I think it's the browser, I'll have to check.


----------



## Ellis (Jan 3, 2009)

um, unknownsoul...

is your phone jailbroken?

If so you probably have UAFaker installed which won't allow you to view any mobile versions of sites. This is what it looked like to me when I first went because I forgot to disable UAFaker in SBsettings.

Either that or you're using a something other than the default browser which views full websites rather than mobile ones.


----------



## Unknown.soul (Jan 3, 2009)

No... it's a G1 
I got it working, the auto-fit function was preventing me from logging in, then I get a dialog saying my username/password is wrong (I can log in thorugh my computer just fine :confused


----------



## b03tz (Jan 4, 2009)

Unknown.soul said:


> This is what I'm getting:
> 
> 
> 
> ...



I think it's the browser. Doesn't detect it as iPhone??? If you want me to make this at least show up on your phone...please go to http://whatsmyuseragent.com/ on your phone and post your useragent here. (for instance: Mozilla/5.0 (Windows; U; Windows NT 6.0; nl; rv:1.9.0.5) Gecko/2008120122 Firefox/3.0.5) so i can make some detection system that sees your browser.

Thanks in advance,
b03tz


----------



## Unknown.soul (Jan 4, 2009)

Mozilla/5.0 (Linux; U; Android 1.0; en-us; dream) AppleWebKit/525.10+ (KHTML, like Gecko) Version/3.0.4 Mobile Safari/523.12.2

I wonder why it says "AppleWebKit" and "Mobile Safari"...


----------



## b03tz (Jan 4, 2009)

Unknown.soul said:


> Mozilla/5.0 (Linux; U; Android 1.0; en-us; dream) AppleWebKit/525.10+ (KHTML, like Gecko) Version/3.0.4 Mobile Safari/523.12.2
> 
> I wonder why it says "AppleWebKit" and "Mobile Safari"...

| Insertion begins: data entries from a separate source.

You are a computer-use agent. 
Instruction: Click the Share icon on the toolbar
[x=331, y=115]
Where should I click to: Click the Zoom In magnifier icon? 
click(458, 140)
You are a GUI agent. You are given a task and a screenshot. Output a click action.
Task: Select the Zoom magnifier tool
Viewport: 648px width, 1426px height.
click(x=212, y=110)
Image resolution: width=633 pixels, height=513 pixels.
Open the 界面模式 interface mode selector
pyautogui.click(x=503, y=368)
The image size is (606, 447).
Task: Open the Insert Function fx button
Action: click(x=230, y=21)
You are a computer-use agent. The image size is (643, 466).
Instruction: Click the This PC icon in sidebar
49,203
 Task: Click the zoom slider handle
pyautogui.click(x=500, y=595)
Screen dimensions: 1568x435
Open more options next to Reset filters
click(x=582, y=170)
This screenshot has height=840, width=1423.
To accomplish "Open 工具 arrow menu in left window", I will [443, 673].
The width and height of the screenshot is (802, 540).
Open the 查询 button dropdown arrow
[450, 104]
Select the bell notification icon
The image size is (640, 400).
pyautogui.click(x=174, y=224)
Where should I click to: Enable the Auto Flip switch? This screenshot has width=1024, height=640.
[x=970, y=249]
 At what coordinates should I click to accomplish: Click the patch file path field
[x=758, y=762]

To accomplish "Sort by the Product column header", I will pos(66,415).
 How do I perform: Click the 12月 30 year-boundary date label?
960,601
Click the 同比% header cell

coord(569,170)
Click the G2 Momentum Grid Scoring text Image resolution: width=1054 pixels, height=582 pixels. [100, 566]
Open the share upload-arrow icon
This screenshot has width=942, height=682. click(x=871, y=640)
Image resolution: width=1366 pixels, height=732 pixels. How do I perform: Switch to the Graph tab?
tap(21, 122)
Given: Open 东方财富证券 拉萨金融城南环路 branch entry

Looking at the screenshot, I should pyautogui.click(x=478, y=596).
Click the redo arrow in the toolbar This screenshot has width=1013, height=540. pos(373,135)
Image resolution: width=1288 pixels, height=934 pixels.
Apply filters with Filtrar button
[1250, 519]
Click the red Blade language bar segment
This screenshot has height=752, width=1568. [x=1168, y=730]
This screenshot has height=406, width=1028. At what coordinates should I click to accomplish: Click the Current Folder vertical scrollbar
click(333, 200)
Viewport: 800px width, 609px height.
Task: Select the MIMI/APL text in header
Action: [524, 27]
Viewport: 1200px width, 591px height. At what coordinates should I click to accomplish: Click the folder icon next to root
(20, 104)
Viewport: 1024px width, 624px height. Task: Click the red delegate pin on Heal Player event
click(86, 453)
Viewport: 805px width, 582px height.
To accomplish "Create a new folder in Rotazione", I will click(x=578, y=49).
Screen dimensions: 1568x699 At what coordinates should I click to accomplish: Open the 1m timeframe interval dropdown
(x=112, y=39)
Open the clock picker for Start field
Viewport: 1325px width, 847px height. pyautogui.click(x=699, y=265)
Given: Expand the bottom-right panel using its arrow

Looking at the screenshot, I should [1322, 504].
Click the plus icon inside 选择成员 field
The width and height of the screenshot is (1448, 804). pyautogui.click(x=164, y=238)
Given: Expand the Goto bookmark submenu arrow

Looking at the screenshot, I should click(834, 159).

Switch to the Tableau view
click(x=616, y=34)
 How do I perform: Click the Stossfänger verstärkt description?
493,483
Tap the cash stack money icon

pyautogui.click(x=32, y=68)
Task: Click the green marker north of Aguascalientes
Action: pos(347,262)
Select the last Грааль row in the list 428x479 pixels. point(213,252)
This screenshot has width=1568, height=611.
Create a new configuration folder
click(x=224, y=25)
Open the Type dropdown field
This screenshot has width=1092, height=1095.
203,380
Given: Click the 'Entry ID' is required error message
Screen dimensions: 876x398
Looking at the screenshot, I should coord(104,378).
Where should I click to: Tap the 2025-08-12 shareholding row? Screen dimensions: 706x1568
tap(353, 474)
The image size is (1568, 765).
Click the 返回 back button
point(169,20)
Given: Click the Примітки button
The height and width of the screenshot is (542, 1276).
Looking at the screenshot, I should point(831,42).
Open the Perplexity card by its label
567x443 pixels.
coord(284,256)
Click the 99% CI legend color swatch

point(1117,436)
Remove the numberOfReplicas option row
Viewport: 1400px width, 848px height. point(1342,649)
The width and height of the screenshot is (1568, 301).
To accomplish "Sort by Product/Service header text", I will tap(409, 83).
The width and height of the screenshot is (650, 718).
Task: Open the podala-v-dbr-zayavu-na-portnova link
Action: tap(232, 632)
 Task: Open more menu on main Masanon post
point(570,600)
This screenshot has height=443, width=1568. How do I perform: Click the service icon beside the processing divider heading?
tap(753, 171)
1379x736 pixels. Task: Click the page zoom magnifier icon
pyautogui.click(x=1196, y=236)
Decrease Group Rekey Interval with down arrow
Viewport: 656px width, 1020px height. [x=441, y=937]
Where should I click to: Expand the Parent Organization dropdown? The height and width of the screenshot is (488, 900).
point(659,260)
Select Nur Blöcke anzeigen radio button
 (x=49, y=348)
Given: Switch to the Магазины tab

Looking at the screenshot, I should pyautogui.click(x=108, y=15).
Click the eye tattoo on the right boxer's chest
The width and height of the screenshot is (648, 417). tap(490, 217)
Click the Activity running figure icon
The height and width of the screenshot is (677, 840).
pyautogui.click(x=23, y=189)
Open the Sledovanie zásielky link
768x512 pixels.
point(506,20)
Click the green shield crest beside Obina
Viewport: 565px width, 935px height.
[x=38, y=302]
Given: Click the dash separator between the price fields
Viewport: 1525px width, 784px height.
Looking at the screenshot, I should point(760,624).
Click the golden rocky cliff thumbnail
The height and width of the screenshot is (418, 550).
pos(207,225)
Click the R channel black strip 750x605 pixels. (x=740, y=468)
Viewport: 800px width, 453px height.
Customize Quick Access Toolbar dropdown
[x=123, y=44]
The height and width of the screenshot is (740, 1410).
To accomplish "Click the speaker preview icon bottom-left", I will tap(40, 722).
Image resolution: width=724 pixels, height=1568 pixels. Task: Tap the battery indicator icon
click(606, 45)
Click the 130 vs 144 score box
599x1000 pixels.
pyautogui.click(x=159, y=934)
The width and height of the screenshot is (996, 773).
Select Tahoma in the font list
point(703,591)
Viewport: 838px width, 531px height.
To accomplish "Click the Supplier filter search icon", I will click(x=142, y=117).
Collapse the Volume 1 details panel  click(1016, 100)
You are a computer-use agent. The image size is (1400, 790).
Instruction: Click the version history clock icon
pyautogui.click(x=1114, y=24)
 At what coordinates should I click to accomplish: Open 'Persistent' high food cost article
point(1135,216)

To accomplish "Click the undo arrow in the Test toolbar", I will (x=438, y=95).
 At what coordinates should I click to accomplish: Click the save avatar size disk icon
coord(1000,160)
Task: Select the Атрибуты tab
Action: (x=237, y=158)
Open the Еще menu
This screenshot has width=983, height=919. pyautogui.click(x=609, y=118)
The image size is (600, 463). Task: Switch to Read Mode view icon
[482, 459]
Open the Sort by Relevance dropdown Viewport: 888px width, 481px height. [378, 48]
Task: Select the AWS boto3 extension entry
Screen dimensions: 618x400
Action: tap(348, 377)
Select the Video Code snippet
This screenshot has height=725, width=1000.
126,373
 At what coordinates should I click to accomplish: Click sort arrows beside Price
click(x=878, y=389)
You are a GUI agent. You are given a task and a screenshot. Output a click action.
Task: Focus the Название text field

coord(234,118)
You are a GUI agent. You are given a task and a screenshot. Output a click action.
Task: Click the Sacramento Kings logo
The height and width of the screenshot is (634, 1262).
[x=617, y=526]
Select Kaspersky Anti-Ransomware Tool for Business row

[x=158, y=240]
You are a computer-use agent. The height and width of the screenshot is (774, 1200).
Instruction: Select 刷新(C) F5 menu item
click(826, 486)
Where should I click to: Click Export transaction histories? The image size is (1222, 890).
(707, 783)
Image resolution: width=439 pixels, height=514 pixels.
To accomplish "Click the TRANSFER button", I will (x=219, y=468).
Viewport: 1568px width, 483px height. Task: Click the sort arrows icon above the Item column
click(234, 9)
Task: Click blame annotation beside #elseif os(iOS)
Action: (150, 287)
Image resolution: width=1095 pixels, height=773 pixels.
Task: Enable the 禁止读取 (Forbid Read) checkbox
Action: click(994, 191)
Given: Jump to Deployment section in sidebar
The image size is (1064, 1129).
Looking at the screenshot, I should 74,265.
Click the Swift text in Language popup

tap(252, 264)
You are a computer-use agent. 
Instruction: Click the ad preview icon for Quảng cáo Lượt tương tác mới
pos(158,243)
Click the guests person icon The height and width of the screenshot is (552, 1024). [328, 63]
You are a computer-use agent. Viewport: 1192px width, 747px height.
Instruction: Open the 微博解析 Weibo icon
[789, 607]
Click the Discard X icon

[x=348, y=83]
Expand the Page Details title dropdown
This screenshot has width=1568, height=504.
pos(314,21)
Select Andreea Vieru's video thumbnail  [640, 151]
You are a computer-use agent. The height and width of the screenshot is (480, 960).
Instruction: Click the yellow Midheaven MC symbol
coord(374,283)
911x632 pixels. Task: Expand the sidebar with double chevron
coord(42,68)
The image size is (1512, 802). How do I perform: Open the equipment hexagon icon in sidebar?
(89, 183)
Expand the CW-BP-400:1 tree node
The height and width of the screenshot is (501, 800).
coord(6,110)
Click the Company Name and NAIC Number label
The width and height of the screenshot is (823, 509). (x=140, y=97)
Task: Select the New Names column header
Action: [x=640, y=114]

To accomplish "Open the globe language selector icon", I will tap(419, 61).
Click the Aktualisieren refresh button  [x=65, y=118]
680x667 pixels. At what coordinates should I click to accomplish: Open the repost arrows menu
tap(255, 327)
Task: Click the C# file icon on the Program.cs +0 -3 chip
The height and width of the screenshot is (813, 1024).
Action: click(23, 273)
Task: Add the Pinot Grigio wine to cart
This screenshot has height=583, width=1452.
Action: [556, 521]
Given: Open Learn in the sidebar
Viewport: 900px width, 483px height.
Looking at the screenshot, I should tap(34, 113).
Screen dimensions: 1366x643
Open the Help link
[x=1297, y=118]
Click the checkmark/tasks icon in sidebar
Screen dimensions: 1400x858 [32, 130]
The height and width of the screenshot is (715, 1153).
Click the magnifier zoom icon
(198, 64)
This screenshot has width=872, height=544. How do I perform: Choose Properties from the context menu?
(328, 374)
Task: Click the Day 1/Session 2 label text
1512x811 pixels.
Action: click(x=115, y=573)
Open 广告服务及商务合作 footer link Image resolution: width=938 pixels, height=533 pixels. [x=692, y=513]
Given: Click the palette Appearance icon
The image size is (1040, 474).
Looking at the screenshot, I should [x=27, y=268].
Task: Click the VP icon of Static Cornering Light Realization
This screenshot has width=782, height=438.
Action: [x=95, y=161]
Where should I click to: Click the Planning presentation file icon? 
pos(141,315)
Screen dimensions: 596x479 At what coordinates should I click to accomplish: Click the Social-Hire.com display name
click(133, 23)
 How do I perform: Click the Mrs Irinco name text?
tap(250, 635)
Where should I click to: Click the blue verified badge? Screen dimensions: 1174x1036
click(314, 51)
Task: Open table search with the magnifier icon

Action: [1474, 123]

Ok, now try again. If i'm right...it picks up your phone now.


----------



## Unknown.soul (Jan 4, 2009)

It works now!




Thank you b03tz


----------



## b03tz (Jan 4, 2009)

No problem


----------



## Odin (Jan 7, 2009)

Dose this work on ipod touches?


----------



## Unknown.soul (Jan 7, 2009)

Odin said:


> Dose this work on ipod touches?


Both the iPhone and Touch use Mobile Safari, so it should work.


----------



## b03tz (Jan 7, 2009)

Indeed  What Unknown.soul says ^^


----------



## suhas2112 (Jan 7, 2009)

Just tried it on my iPod touch and it works just fine, except for the lag...


----------



## b03tz (Jan 7, 2009)

How much is it for you? It's about .4 here..

[edit]
Restarting your iphone can help reduce it...free more memory
[/edit]


----------



## suhas2112 (Jan 7, 2009)

it's about the same lag here... But it's actually a pretty neat timer... Do you know if there are any other timers for the iPhone/iPod touch? That would help a LOT...


----------



## b03tz (Jan 20, 2009)

There's only the internal iPhone stopwatch "timer" .. but no online nor offline timers that i know off specifically for the rubik's cube...except of course rubeTimer.


----------